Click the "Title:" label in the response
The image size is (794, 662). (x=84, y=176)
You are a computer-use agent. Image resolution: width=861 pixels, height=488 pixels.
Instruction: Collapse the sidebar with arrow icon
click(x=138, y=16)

^^^^

**TRY IT:** Give back all of the entries above, unchanged in every word.

**YOUR SOLUTION:**
Click the "Title:" label in the response
The image size is (794, 662). (x=84, y=176)
You are a computer-use agent. Image resolution: width=861 pixels, height=488 pixels.
Instruction: Collapse the sidebar with arrow icon
click(x=138, y=16)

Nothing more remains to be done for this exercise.